◆ Stated problem 1:
Reproduce the epx documentation from "Fitting an Ensemble" up to and including "form an ensemble.", substituting "base learner" for "base classifier".
◆ Stated problem 2:
According to the epx documentation, what value of the response `y` marks the rare class?
◆ Stated problem 3:
Translate this sentence from the epx documentation into Spanish: "The phalanxes are disjoint subsets of variables, each of which is fit with a base classifier."

Fitting an Ensemble of Phalanxes

Description

epx forms phalanxes of variables from training data for binary classification with a rare class. The phalanxes are disjoint subsets of variables, each of which is fit with a base classifier. Together they form an ensemble.

Usage

epx(
  x,
  y,
  phalanxes.initial = c(1:ncol(x)),
  alpha = 0.95,
  nsim = 1000,
  rmin.target = 1,
  classifier = "random forest",
  classifier.args = list(),
  performance = "AHR",
  performance.args = list(),
  computing = "sequential",
  ...
)
epx(
  x,
  y,
  phalanxes.initial = c(1:ncol(x)),
  alpha = 0.95,
  nsim = 1000,
  rmin.target = 1,
  classifier = "random forest",
  classifier.args = list(),
  performance = "AHR",
  performance.args = list(),
  computing = "sequential",
  ...
)

Arguments

`x`	Explanatory variables (predictors, features) contained in a data frame.
`y`	Binary response variable vector (numeric or integer): 1 for the rare class, 0 for the majority class.
`phalanxes.initial`	Initial variable group indices; default one group per variable. Example: vector c(1, 1, 2, 2, 3, ...) puts variables 1 and 2 in group 1, variables 3 and 4 in group, 2, etc. Indices cannot be skipped, e.g., c( 1, 3, 3, 4, 4, 3, 1) skips group 2 and is invalid.
`alpha`	Lower-tail probability for the critical quantile of the reference distribution of the `performance` measure for a classifier that ranks at random (i.e., the predictors have no explanatory power); default is 0.95.

◆ Information given:
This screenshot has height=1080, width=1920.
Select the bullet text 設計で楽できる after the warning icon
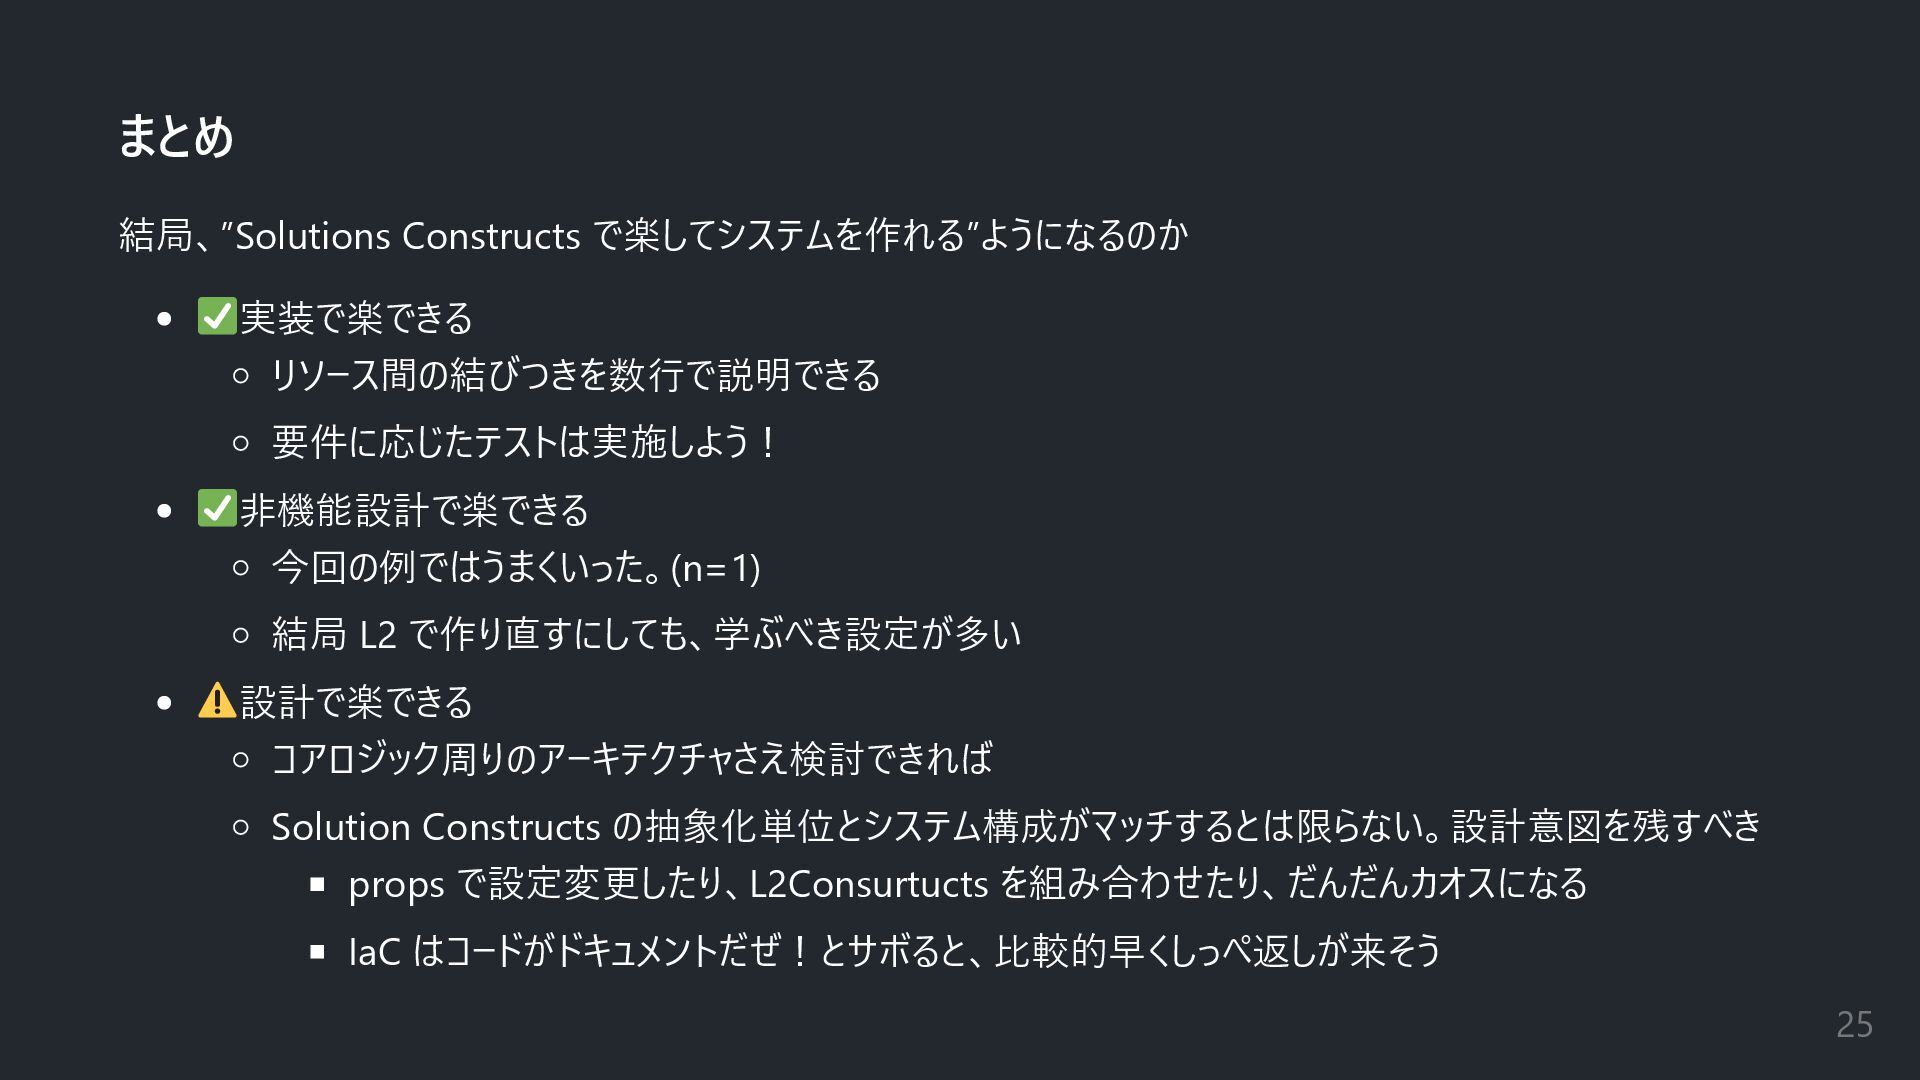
...
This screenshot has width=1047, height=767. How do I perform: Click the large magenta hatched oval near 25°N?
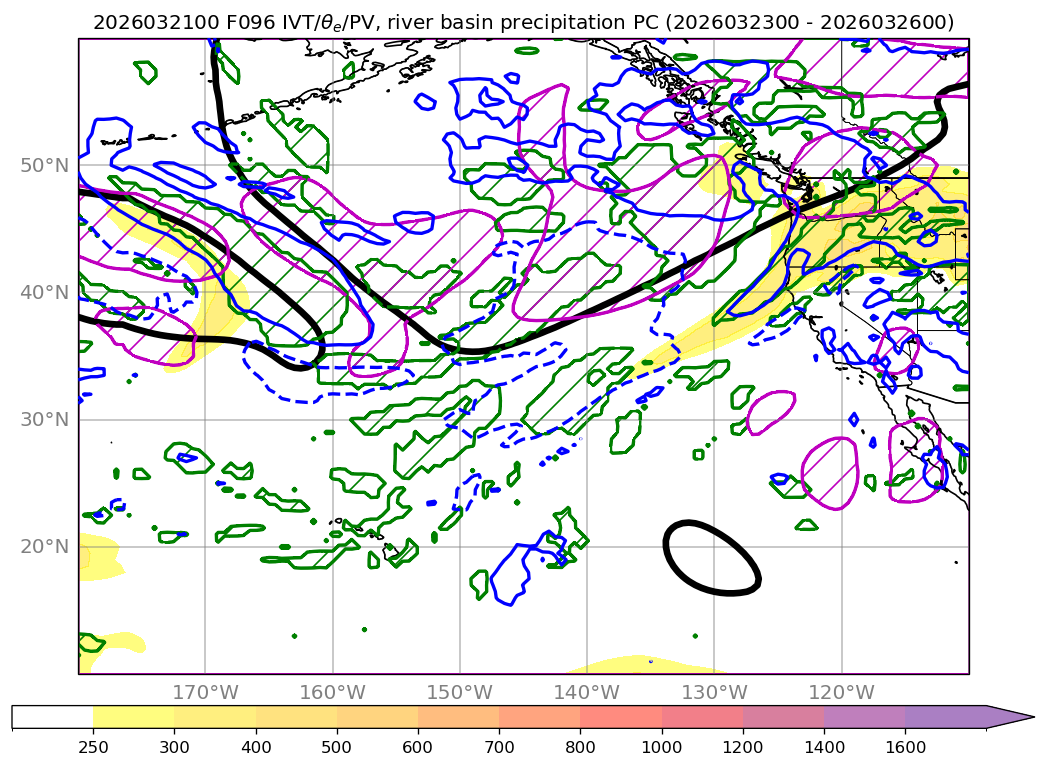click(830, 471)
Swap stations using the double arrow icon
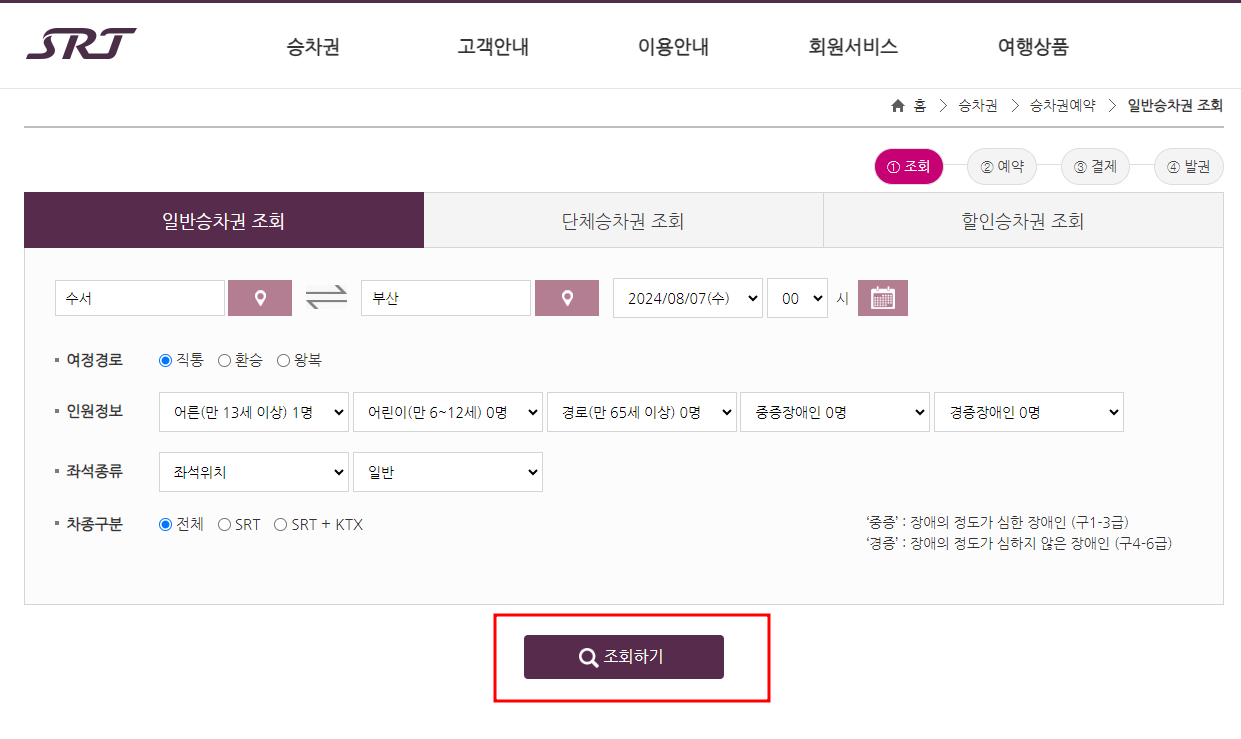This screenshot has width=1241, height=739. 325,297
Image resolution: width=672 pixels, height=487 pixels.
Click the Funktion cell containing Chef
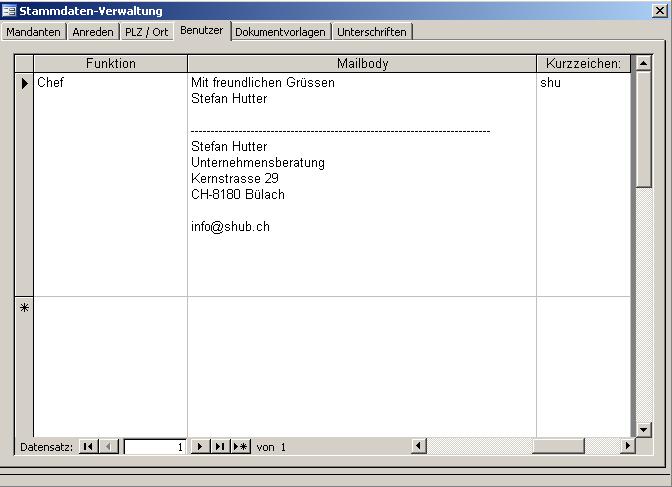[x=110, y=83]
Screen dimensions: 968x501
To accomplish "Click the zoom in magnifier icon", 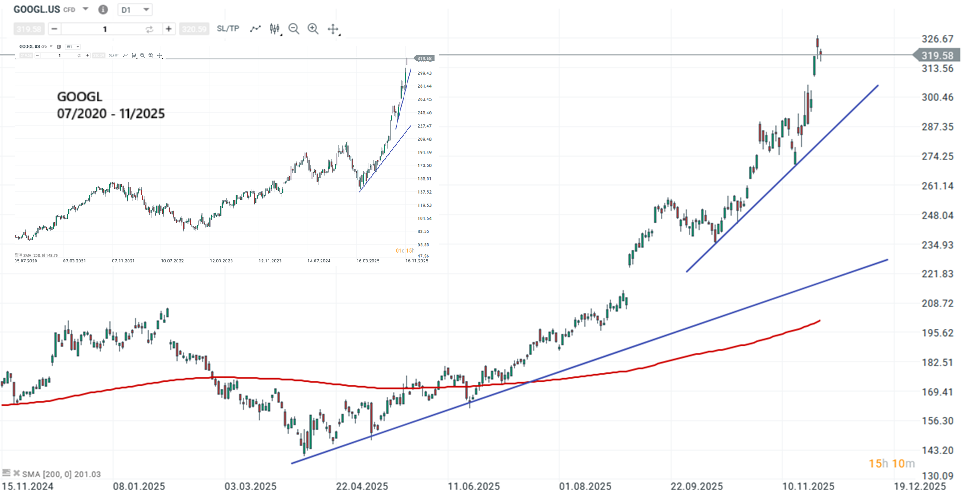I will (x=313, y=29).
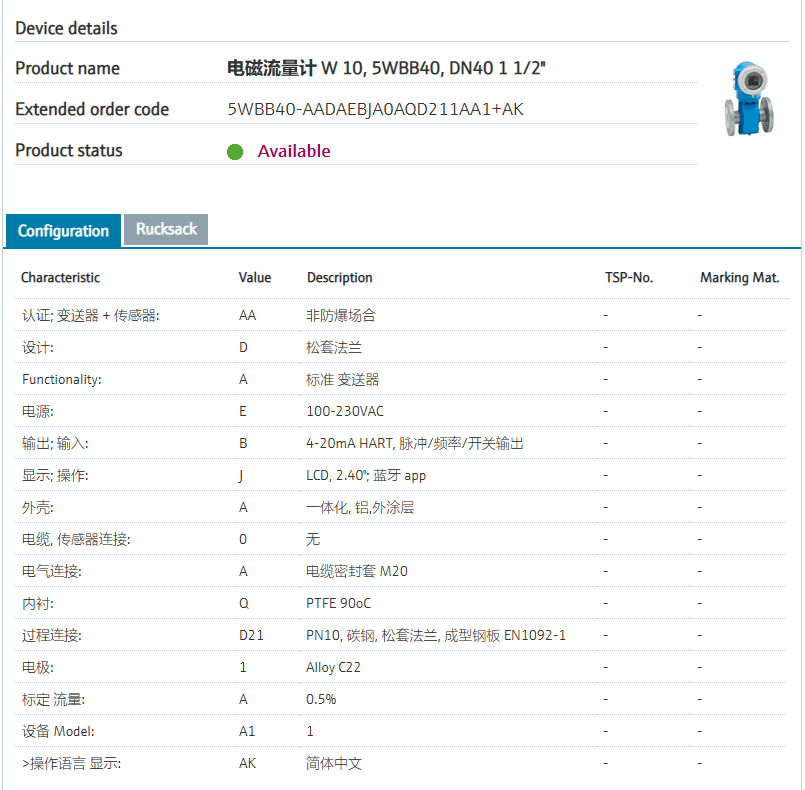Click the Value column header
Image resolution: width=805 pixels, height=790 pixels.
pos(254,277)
---
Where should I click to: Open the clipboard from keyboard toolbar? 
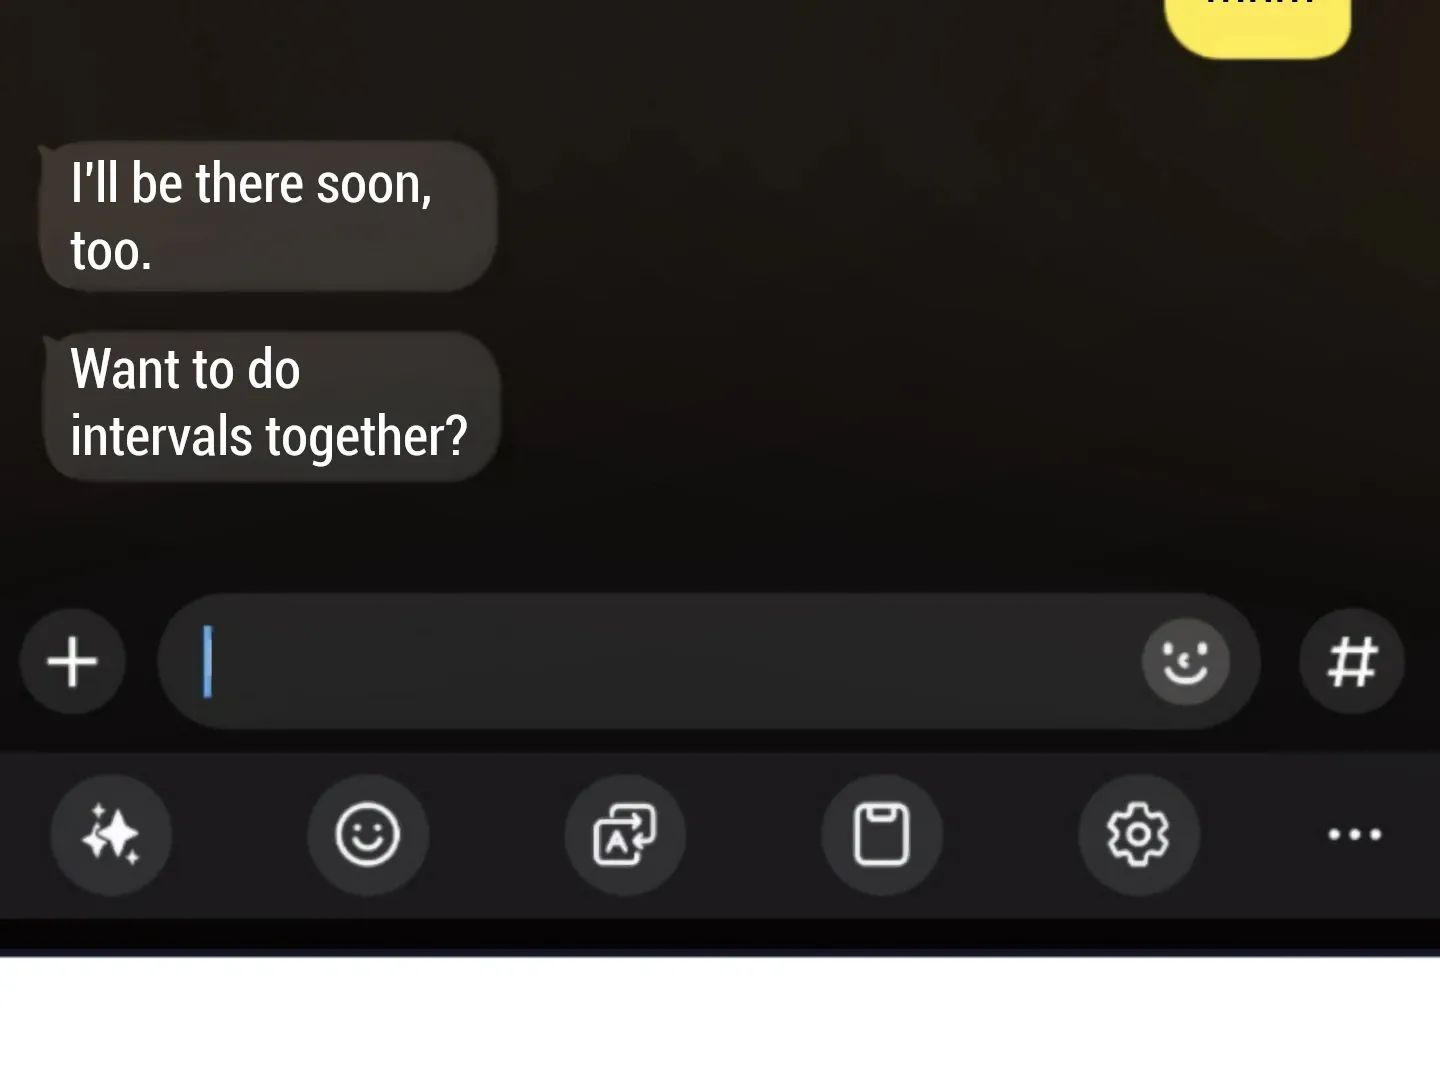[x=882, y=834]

◆ Full solution 1:
Fitting an Ensemble of Phalanxes

Description

epx forms phalanxes of variables from training data for binary classification with a rare class. The phalanxes are disjoint subsets of variables, each of which is fit with a base learner. Together they form an ensemble.

◆ Full solution 2:
1

◆ Full solution 3:
Las falanges son subconjuntos disjuntos de variables, cada uno de los cuales se ajusta con un clasificador base.